▶ _EXERCISE 1_: Print the portion of the Lakers championship article below, starting with "Anthony Davis had" and going on through "to ever win.".
▶ _EXERCISE 2_: Continue the Lakers championship article below from the point where it stops.

▶ _PASSAGE PROVIDED_:
★ ★ ★ ★ ★ ★ ★

LeBron James posted a triple-double to lead the Los Angeles Lakers to their 17th NBA championship with a 106-93 Game 6 win over the Miami Heat on Sunday night.
The ultimate anguish. The ultimate joy. This season, for James and the Lakers, had it all. And it ended in the only fashion that they deemed would be acceptable, with them back atop the basketball world.
For the first time since Kobe Bryant’s fifth and final title a decade ago, the Lakers are NBA champions. James had 28 points, 14 rebounds and 10 assists, and the Lakers beat the Miami Heat 106-93 to win the NBA Finals in six games.
Anthony Davis had 19 points and 15 rebounds for the Lakers, who dealt with the enormous anguish that followed the death of the iconic Bryant in January and all the challenges that came with leaving home for three months to play at Walt Disney World in a bubble designed to keep inhabitants safe from the coronavirus.
It would be, James predicted, the toughest title to ever win.
They made the clincher look easy. James won his fourth title, doing it with a third different franchise – and against the Heat franchise that showed him to to become a champion.
Bam Adebayo had 25 points and 10 rebounds for Miami, who got 12 points from Jimmy Butler the player who, in his first Heat season, got the team back to title contention. Rajon Rondo scored 19 points for the Lakers.
With that, the league’s bubble chapter, put together after a four-and-a-half month suspension of play that started on March 11 because of the coronavirus pandemic, is over.
So, too, is a season that saw the league and China get into political sparring, the death on January 1 of commissioner emeritus David Stern – the man who did so much to make the league what it is – and then the shock on January 26 that came with the news that Bryant, his daughter Gianna and seven others died in a helicopter crash.

★ ★ ★ ★ ★ ★ ★

▶ _RECORDED INFORMATION_:
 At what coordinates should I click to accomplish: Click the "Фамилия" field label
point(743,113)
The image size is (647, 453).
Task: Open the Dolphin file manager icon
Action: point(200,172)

★ ★ ★ ★ ★ ★ ★

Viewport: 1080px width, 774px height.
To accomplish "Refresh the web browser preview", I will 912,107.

★ ★ ★ ★ ★ ★ ★

▶ _EXPECTED ANSWER 1_:
Anthony Davis had 19 points and 15 rebounds for the Lakers, who dealt with the enormous anguish that followed the death of the iconic Bryant in January and all the challenges that came with leaving home for three months to play at Walt Disney World in a bubble designed to keep inhabitants safe from the coronavirus.
It would be, James predicted, the toughest title to ever win.

▶ _EXPECTED ANSWER 2_:
The Lakers said they were playing the rest of the season in his memory.
They delivered what Bryant did five times for the Lakers: a championship ring. And the clinching victory was emphatic.
Game 6 was over by half-time, the Lakers taking a 64-36 lead into the break. The Heat never led and couldn’t shoot from anywhere: 35 per cent from two-point range in the first half, 33 per cent from three-point range and even an uncharacteristic 42 per cent from the free throw line.
The Lakers were getting everything they wanted, outscoring Miami 36-16 in the second quarter and doing all that with James making just one shot in the period.
Rondo, now a two-time champion and the first player to win rings as a player with both the Boston Celtics and the Lakers – the franchises now tied with 17 titles apiece – was 6-for-6 in the opening half, the first time he had done that since November 2007. The Lakers lead was 46-32 with 5:00 left in the half, and they outscored Miami 18-4 from there until intermission.
Game over. The 28-point half-time lead was the second-biggest in NBA Finals history, topped only by the Celtics leading the Lakers 79-49 on May 27, 1985.
True to form, the Heat a No 5 seed in the Eastern Conference who finished with a losing record last season, a team that embraced the challenge of the bubble like no other team, didn’t stop playing, not even when the deficit rose to 36 points in the third quarter.
A 23-8 run by Miami got the Heat to 90-69 with 8:37 left in the game. But the outcome was never in doubt, and before long confetti was blasted into the air as the Lakers’ celebration formally and officially began.